> [What is expected] Reproduce verbatim the lines of the material below, starting at the line with "Select the 2013" and ending at the line with "Given: Click the 导入 (Import) toolbar icon", both inclusive; skip the rest.

Top of Records for this task

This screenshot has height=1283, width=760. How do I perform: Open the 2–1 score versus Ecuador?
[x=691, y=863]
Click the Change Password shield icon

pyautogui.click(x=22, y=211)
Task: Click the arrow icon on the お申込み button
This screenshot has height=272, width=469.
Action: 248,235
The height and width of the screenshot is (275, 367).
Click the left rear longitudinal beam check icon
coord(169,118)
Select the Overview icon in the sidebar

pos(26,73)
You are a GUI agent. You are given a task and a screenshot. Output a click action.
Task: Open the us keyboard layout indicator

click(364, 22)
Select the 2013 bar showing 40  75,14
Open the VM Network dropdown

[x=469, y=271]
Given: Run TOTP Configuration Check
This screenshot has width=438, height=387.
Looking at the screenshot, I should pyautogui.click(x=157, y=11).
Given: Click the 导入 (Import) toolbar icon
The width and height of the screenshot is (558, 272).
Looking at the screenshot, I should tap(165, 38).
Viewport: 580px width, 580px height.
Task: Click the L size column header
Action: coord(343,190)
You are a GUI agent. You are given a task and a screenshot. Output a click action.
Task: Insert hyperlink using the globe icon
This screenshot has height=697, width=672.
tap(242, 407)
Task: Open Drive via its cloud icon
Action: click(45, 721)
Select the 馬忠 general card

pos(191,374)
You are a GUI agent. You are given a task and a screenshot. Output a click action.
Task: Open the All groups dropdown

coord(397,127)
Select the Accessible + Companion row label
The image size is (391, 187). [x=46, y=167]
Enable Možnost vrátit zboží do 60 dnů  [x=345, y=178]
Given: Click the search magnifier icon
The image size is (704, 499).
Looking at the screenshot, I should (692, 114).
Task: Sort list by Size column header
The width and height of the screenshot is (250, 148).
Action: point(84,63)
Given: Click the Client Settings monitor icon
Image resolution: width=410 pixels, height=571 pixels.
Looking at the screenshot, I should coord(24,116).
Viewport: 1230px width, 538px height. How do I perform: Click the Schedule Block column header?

Bottom of Records for this task

> [Response below]
Select the 2013 bar showing 40  75,14
Open the VM Network dropdown

[x=469, y=271]
Given: Run TOTP Configuration Check
This screenshot has width=438, height=387.
Looking at the screenshot, I should pyautogui.click(x=157, y=11).
Given: Click the 导入 (Import) toolbar icon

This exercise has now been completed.